Institute of Healthcare Delivery and Population Science, University of Massachusetts Medical School-Baystate, Springfield, Massachusetts, USA.
Department of Emergency Medicine, University of Massachusetts Medical School - Baystate, Springfield, Massachusetts, USA.
Emerg Med J. 2019 Jun;36(6):346-354. doi: 10.1136/emermed-2018-208242. Epub 2019 May 16.
Shared decision-making (SDM) is receiving increasing attention in emergency medicine because of its potential to increase patient engagement and decrease unnecessary healthcare utilisation. This study sought to explore physician-identified barriers to and facilitators of SDM in the ED.
We conducted semistructured interviews with practising emergency physicians (EP) with the aim of understanding when and why EPs engage in SDM, and when and why they feel unable to engage in SDM. Interviews were transcribed verbatim and a three-member team coded all transcripts in an iterative fashion using a directed approach to qualitative content analysis. We identified emergent themes, and organised themes based on an integrative theoretical model that combined the theory of planned behaviour and social cognitive theory.
Fifteen EPs practising in the New England region of the USA were interviewed. Physicians described the following barriers: time constraints, clinical uncertainty, fear of a bad outcome, certain patient characteristics, lack of follow-up and other emotional and logistical stressors. They noted that risk stratification methods, the perception that SDM decreased liability and their own improving clinical skills facilitated their use of SDM. They also noted that the culture of the institution could play a role in discouraging or promoting SDM, and that patients could encourage SDM by specifically asking about alternatives.
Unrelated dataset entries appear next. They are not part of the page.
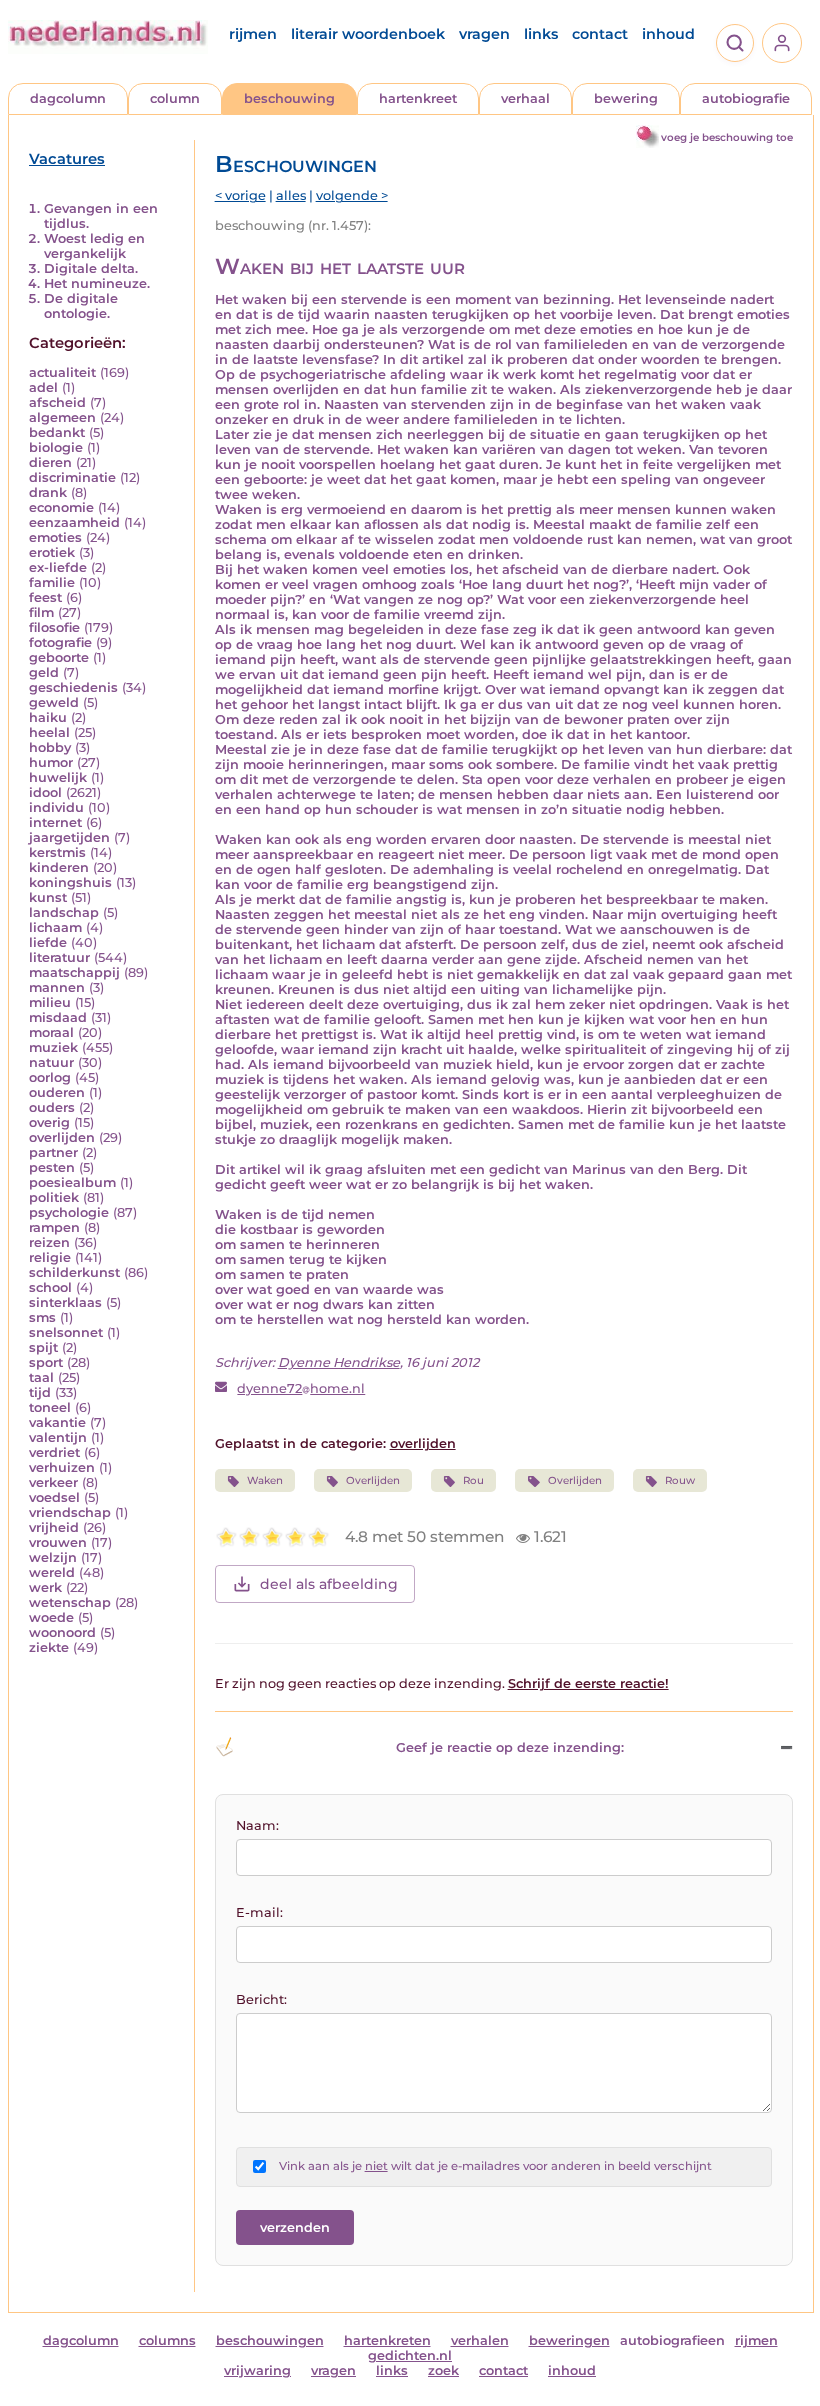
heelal (49, 732)
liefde (48, 942)
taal (41, 1377)
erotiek (52, 552)
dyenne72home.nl (301, 1388)
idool (45, 792)
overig (49, 1122)
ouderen (57, 1092)
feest (45, 597)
EPs face many barriers to using SDM. Some, such as lack of follow-up, are unique to the ED; others, such as the challenges of communicating uncertainty, may affect other providers. Many of the barriers to SDM are amenable to intervention, but may be of variable importance in different EDs. Further research should attempt to identify which barriers are most prevalent and most amenable to intervention, as well as capitalise on the facilitators noted.
由于共享决策(SDM)有可能提高患者的参与度并减少不必要的医疗保健利用,因此在急诊医学中越来越受到关注。本研究旨在探讨医生在 ED 中识别 SDM 的障碍和促进因素。
我们对有执业经验的急诊医师(EP)进行了半结构化访谈,旨在了解 EP 何时以及为何进行 SDM,以及何时以及为何感到无法进行 SDM。访谈记录逐字转录,一个由三人组成的团队使用一种定向的定性内容分析方法,以迭代的方式对所有记录进行编码。我们确定了新出现的主题,并根据一种综合理论模型组织主题,该模型结合了计划行为理论和社会认知理论。
对美国新英格兰地区的 15 名 EP 进行了访谈。医生描述了以下障碍:时间限制、临床不确定性、对不良结果的恐惧、某些患者特征、缺乏随访以及其他情绪和后勤压力源。他们指出,风险分层方法、认为 SDM 降低责任的感知以及自己不断提高的临床技能有助于他们使用 SDM。他们还指出,机构文化可能会在鼓励或阻碍 SDM 方面发挥作用,患者可以通过特别询问替代方案来鼓励 SDM。
EP 在使用 SDM 时面临许多障碍。其中一些障碍,例如缺乏随访,是 ED 特有的;其他障碍,如沟通不确定性的挑战,可能会影响其他提供者。SDM 的许多障碍都可以通过干预来解决,但在不同的 ED 中可能具有不同的重要性。进一步的研究应该试图确定哪些障碍最为普遍,哪些障碍最容易干预,并利用所注意到的促进因素。